Wichita restaurateurs open Bayleaf Indian Restaurant and Bar in downtown Lawrence

photo by: Richard Gwin

Nav Chawla is the manager of the newly opened Bayleaf Indian Restaurant and Bar, 947 New Hampshire St. Chawla's father owns the downtown eatery, which serves up traditional dishes from Chawla's native northern India.

Nav Chawla learned how to cook from his father.

One day, watching his restaurateur dad make a chicken curry in their kitchen, Chawla wondered why his mother would, in cooking the same dish, add ingredients into the pot all at once while his father spent more time sautéing the onions.

So Chawla, now 41 and the manager of downtown’s Bayleaf Indian Restaurant and Bar, asked him.

“I learned from him that everything has its own time,” Chawla says of his father, Kuldip Singh, who owns Bayleaf and co-owns its popular sister location, Passage to India, in Wichita. “Everyone can make a chicken curry — it’s how you make it that’s important.”

Turns out, no two dishes — even those that share a recipe — taste exactly alike in Indian cuisine. Measuring isn’t a requirement, and every cook has a different style, Chawla says.

photo by: Richard Gwin

Nav Chawla is the manager of the newly opened Bayleaf Indian Restaurant and Bar, 947 New Hampshire St. Chawla's father owns the downtown eatery, which serves up traditional dishes from Chawla's native northern India.

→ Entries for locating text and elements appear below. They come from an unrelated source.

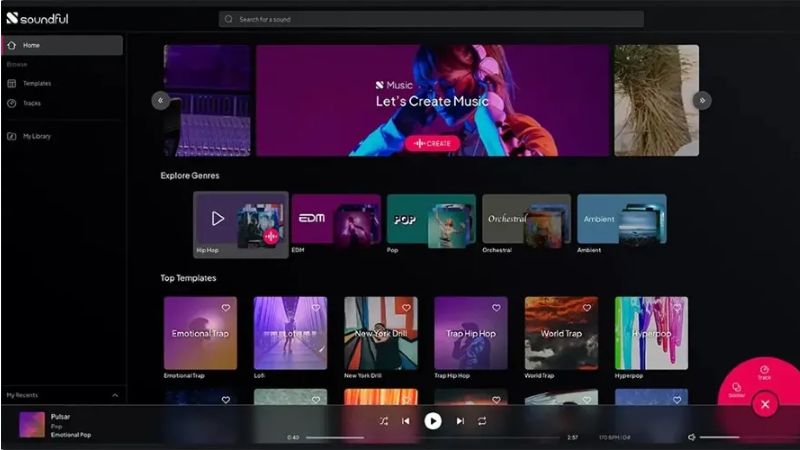
Task: Collapse the My Recents panel
Action: pyautogui.click(x=114, y=396)
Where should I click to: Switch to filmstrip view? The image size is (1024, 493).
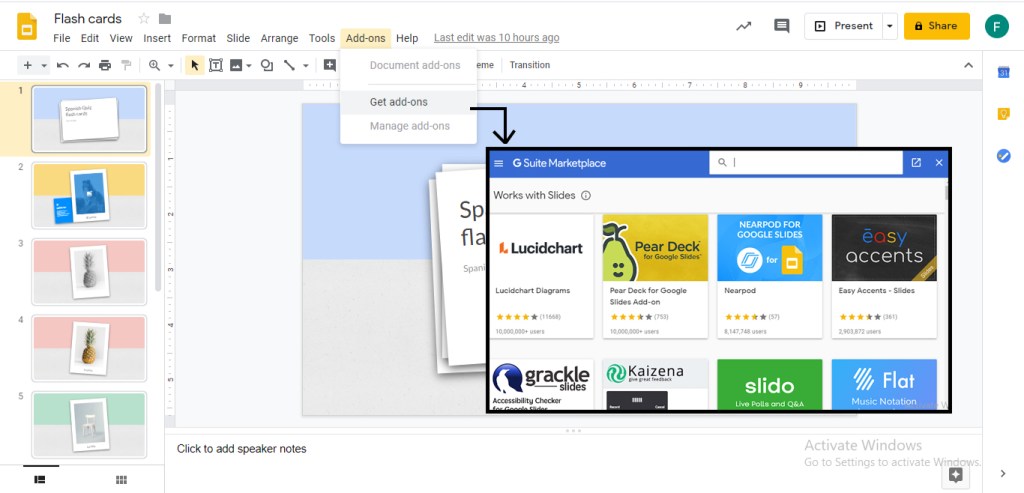click(x=40, y=480)

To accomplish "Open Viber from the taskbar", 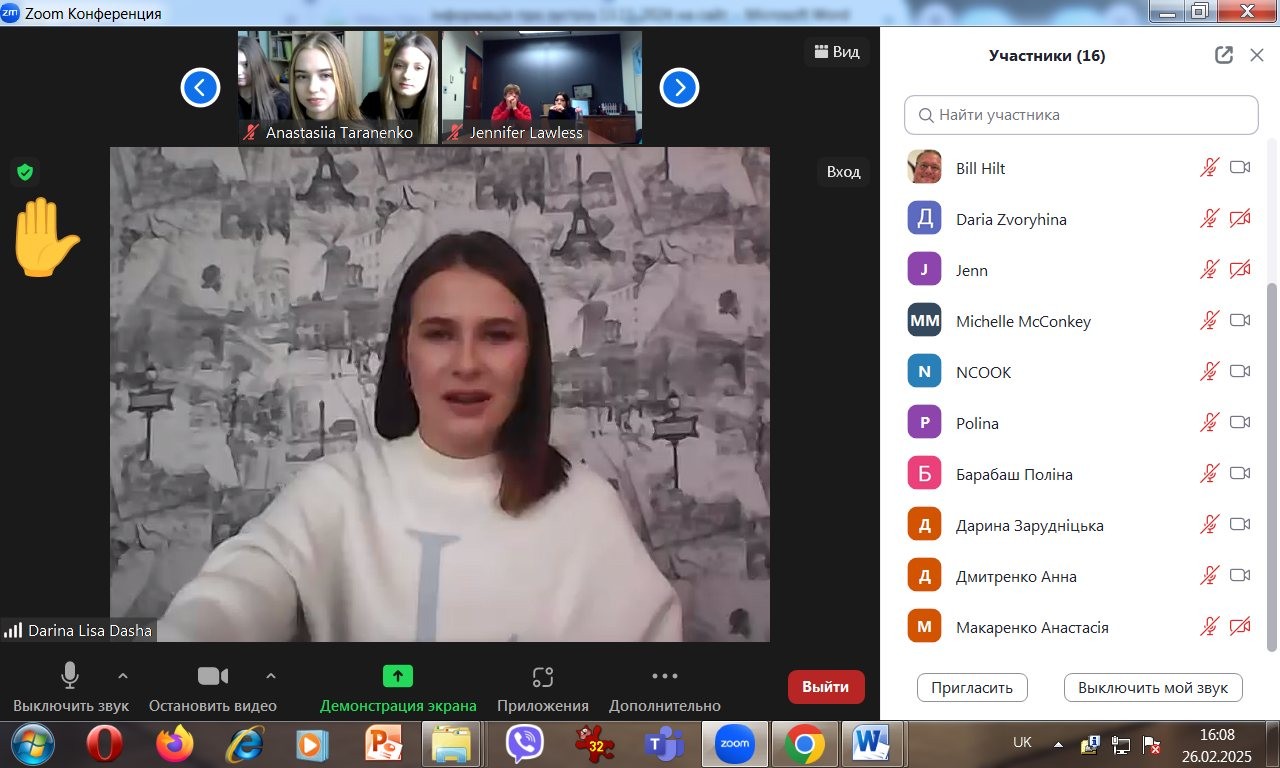I will (x=524, y=744).
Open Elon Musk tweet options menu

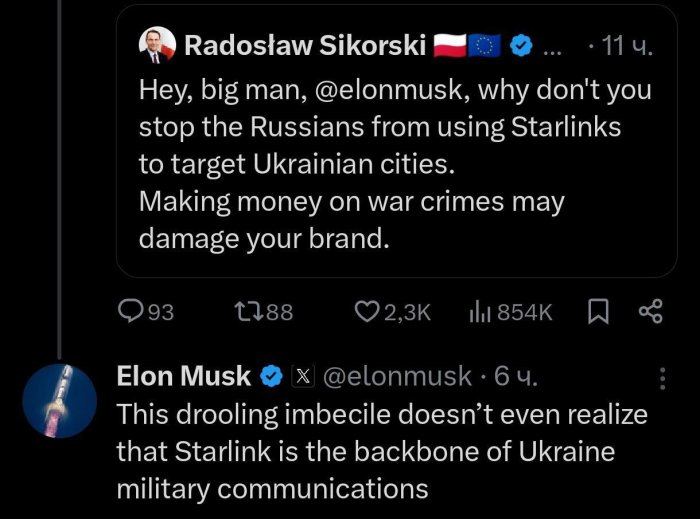663,377
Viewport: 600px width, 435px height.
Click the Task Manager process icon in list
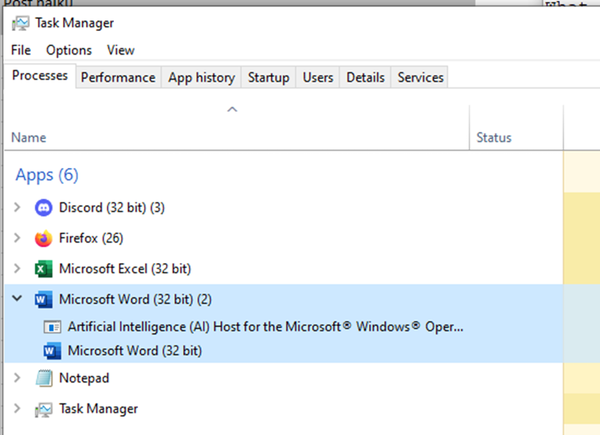click(x=43, y=409)
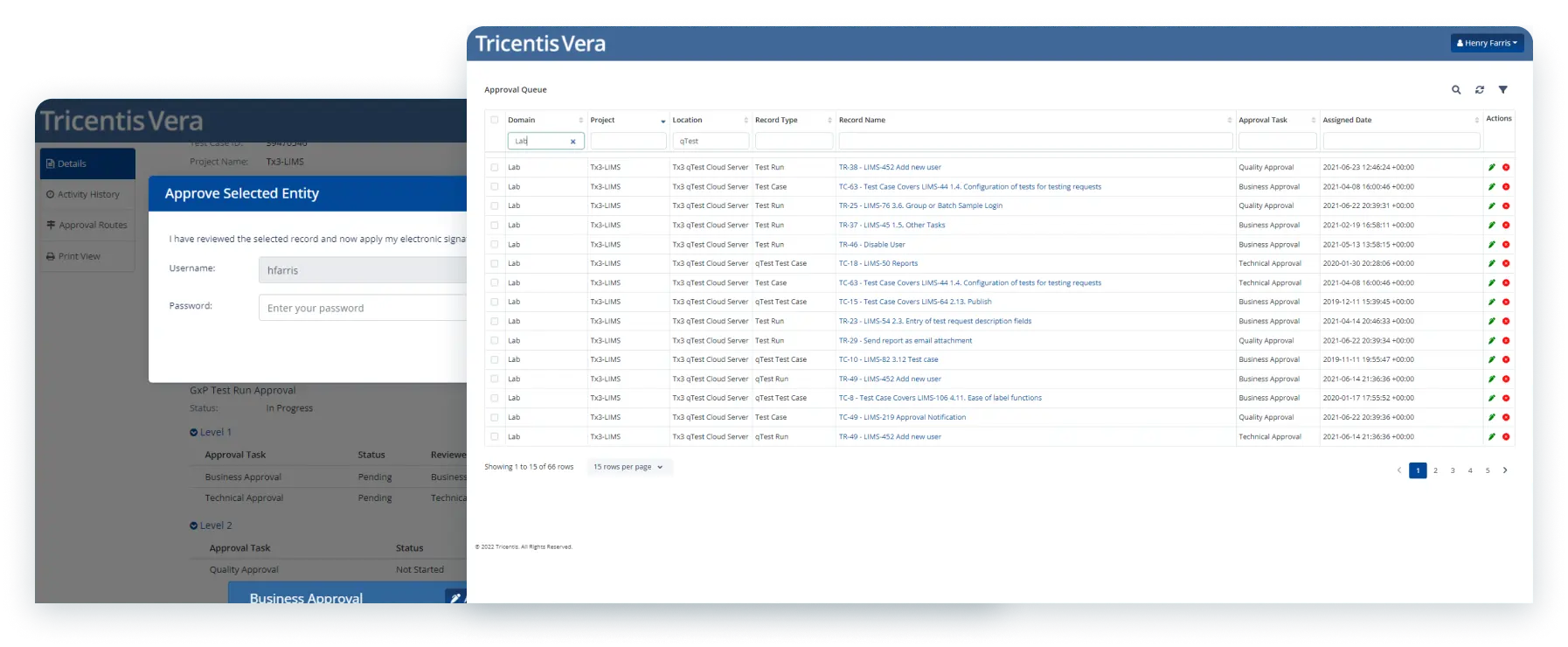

Opening Bayleaf, 947 New Hampshire St., has been a realization of a lifelong “dream” for Chawla, who picked up almost every aspect of the business (from dishwashing and waiting tables to food preparation and cooking) through his dad.

“About 95 percent” of Bayleaf’s restaurant derives from his father’s recipes, which include Indian delicacies (the family hails originally from the Punjab state) such as chicken tandoori, palak paneer, samosas and a variety of korma specialties.

photo by: Richard Gwin

Tandoori chef Raj Viri shows off a some fresh-cooked chicken at the newly opened Bayleaf Indian Restaurant and Bar, 947 New Hampshire St.

“In Wichita, everyone liked tikka masala, but when we gave them the option to try new stuff, we got almost 50 percent to change to the korma curries,” Chawla says of the traditional Mughlai dish, which he says has been popular at Bayleaf since the restaurant opened last month. “It’s not a chicken tikka masala monopoly anymore.”

He thinks Lawrence customers, even those not particularly familiar with Indian cuisine, are adventurous. So far, the curious types who wander in to the restaurant (which lacks an online presence or any advertising at all) have been friendly — and showing up in numbers above Chawla’s expectations.

photo by: Richard Gwin

Bayleaf Indian Restaurant and Bar, 947 New Hampshire St., serves up traditional Indian food. The newly opened eatery offers a buffet at lunch, but also makes dishes to order during dinner hours.

Part of that he owes to the month-and-a-half delay (things were “crazy busy” at the Wichita business, Chawla says) in opening Bayleaf, which he had originally told the Journal-World would be ready by the end of 2015. Nothing builds hype like the vagueness of a “coming soon” sign hanging over a storefront.

Chawla, who grew up in India and spent most of his adult life in Canada, made the move from Vancouver to Kansas about a year ago. Opting to call the new location Bayleaf instead of carrying on the Passage to India name is a nod to Chawla’s late cousin, who fulfilled a longtime wish by opening his own Bayleaf restaurant in Canada but then died just six months later.

photo by: Richard Gwin

The newly opened Bayleaf Indian Restaurant and Bar, 947 New Hampshire St., serves up a variety of traditional Indian food, including this creamy coconut-based soup made with carrots and peas called navratan korma.

The Lawrence restaurant, Chawla says, is the first in hopefully many expansions of his father’s business — they’re eyeing Kansas City next. “Maybe Seattle, too — my wife would love that,” he adds, smiling at the thought.

She’ll be joining him — along with their two children — in Lawrence this summer.

“This is my hometown now, and I’d like to stay for a long, long time,” Chawla says. “We’re all going to call this place home.”